A third area of application is the detection of objects by a camera system, the uniformity of the illuminated field improving the location of the object by avoiding ambiguities.

Claims

Lighting device comprising several light sources (1) placed on the same plane

(2) and capable of sending light rays in a direction not parallel to said plane, characterized in that at least one mark (11) capable of showing its orientation is placed on each light source, in that said light sources are arranged into one or more groups (5), each light source having an orientation different from the orientation of each of the other light sources of the same group.

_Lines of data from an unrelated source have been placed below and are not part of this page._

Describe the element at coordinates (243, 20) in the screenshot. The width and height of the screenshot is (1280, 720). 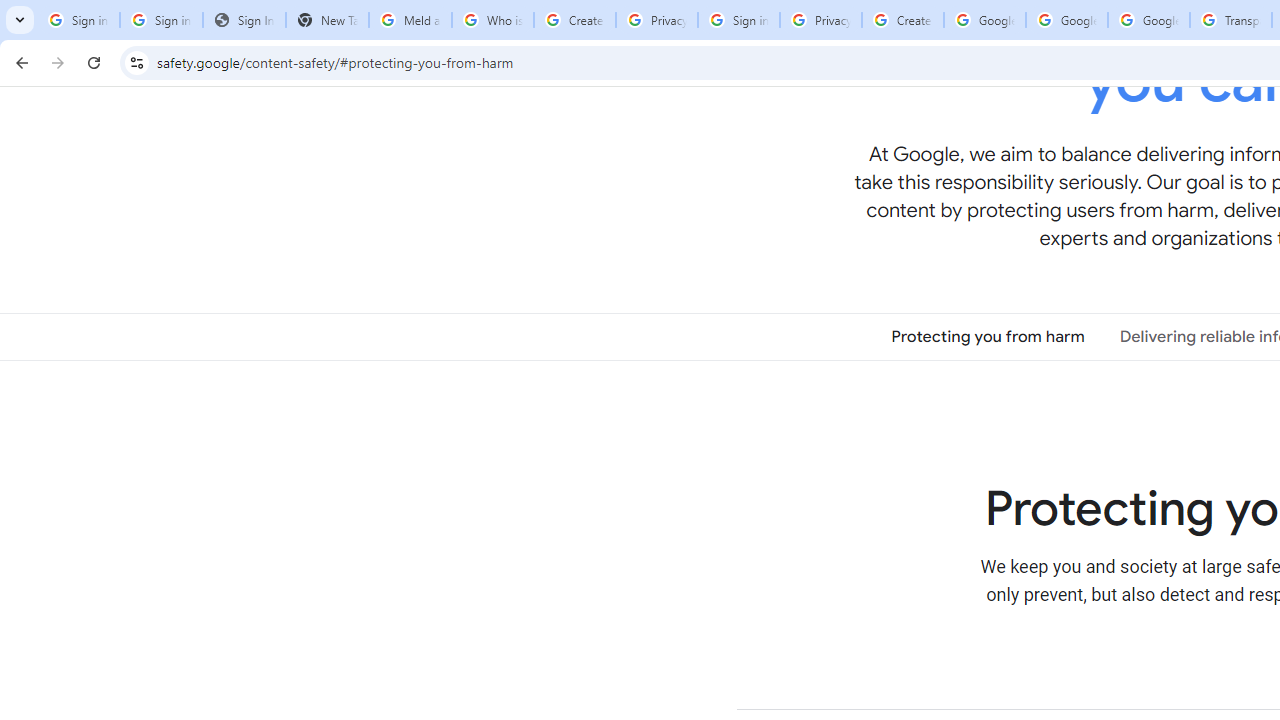
I see `'Sign In - USA TODAY'` at that location.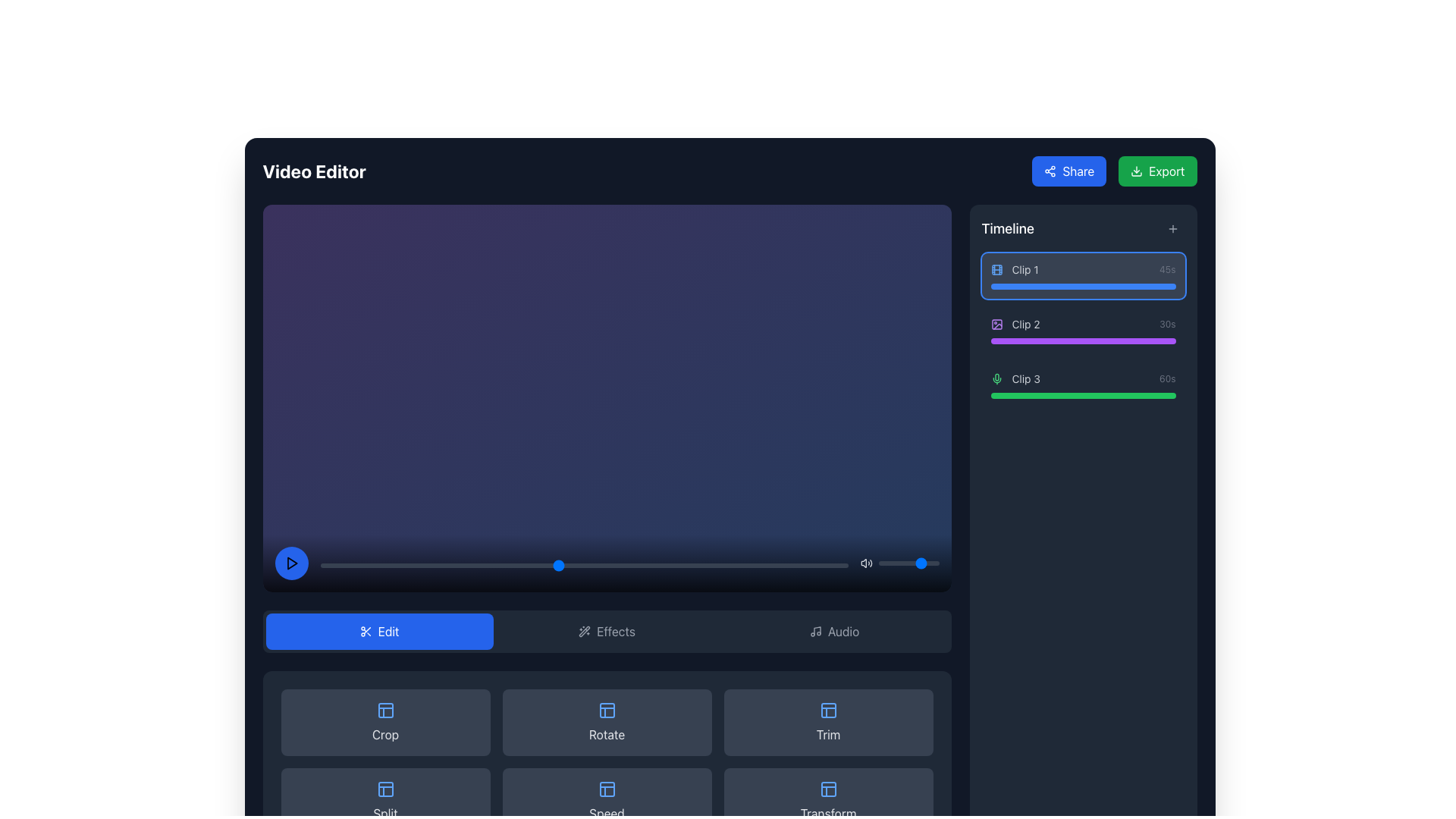 The height and width of the screenshot is (819, 1456). I want to click on the icon located in the bottom section of the interface, which is a rectangular shape with rounded corners styled as a grid-like panel, so click(385, 788).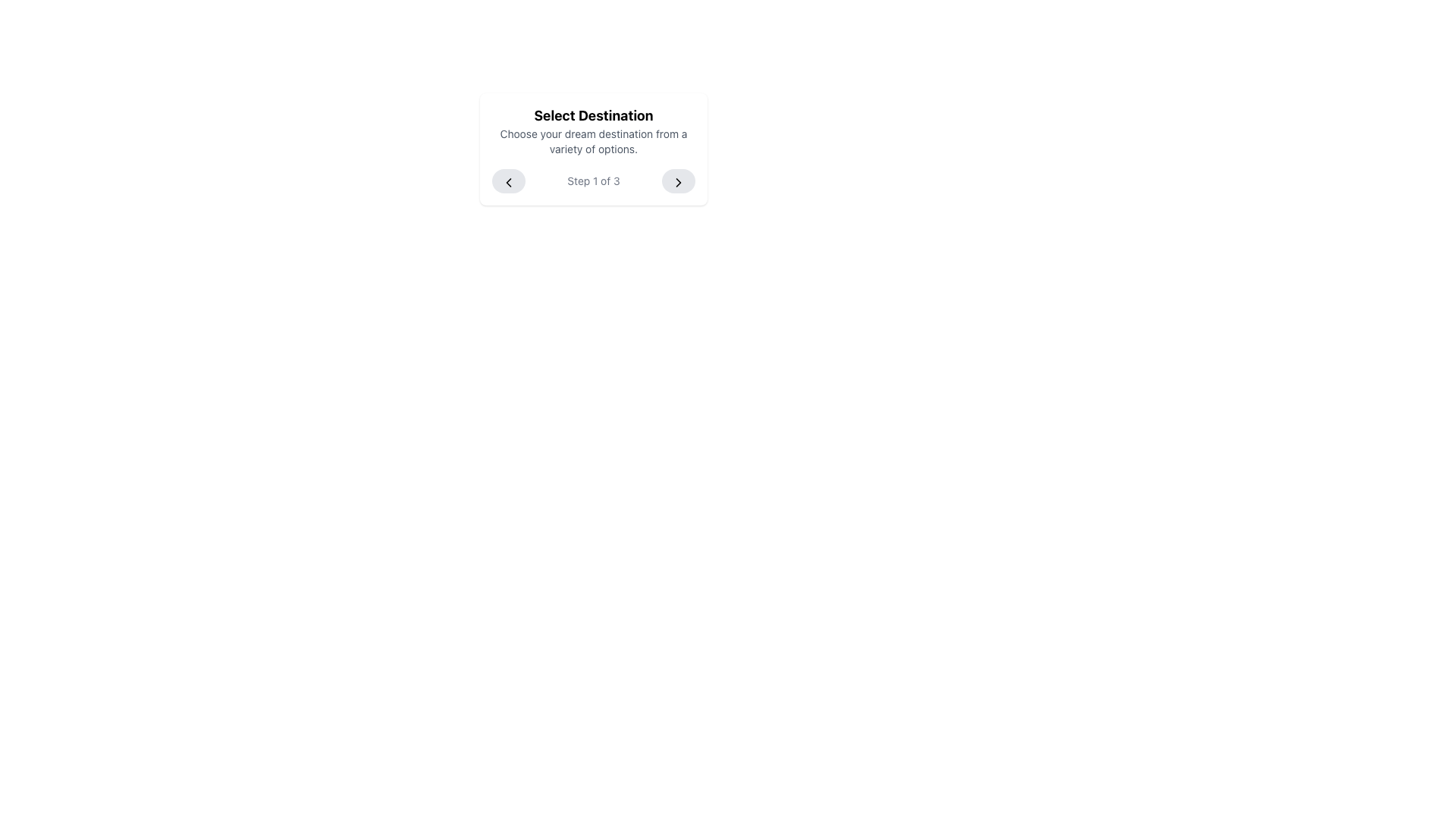 The height and width of the screenshot is (819, 1456). What do you see at coordinates (509, 180) in the screenshot?
I see `the left-facing chevron icon button within the circular button for navigation located to the left of the 'Select Destination' card` at bounding box center [509, 180].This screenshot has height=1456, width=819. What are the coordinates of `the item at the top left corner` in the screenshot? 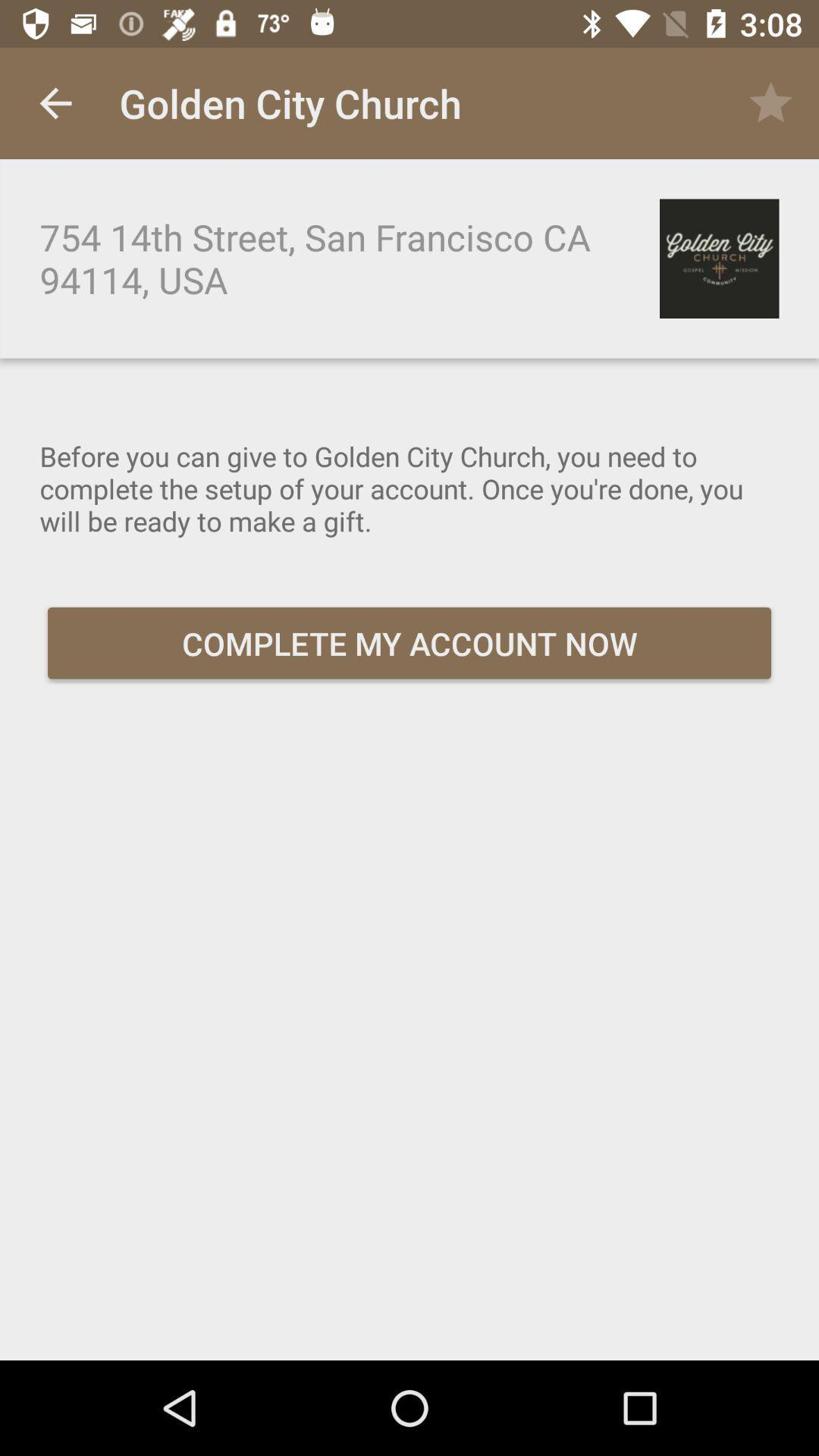 It's located at (55, 102).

Lighting device according to claim 1, characterized in that each light source has a light emission lobe

(3) which is not symmetrical about the axis

(4) passing through the center of said light source perpendicular to the plane (2), and in that each light source of the same group is placed so that the central axis (6) of its light emission lobe ( 3) is oriented in a direction different from those of the central axes of the light emission lobes of other light sources in the same group.

Lighting device according to claim 1, characterized in that the angles formed between them by the orientations of the light sources of the same group are equal and have a sum of 360°.

Device according to claim 2, characterized in that the angles formed by the projections (7) of the central axes (6) of the emission lobes of the light sources of the same group on the plane (2) and forming a series of sources consecutive are equal and have a sum of 360°.

5. Device according to one of claims 3 or 4, characterized in that it comprises at least one group (5) comprising at least four light sources, each of which is placed at one of the vertices of a rectangular quadrilateral.

6. Device according to one of claims 1 to 4, characterized in that it comprises at least one group (5) comprising six light sources each of which is placed at one of the vertices of a hexagon.

7. Device according to claim 6, characterized in that the hexagon is regular.

8. Device according to claim 5, characterized in that it comprises several groups (5) arranged in a grid (8).

9. Device according to claim 7, characterized in that it comprises several groups (5) arranged in a honeycomb grid (8).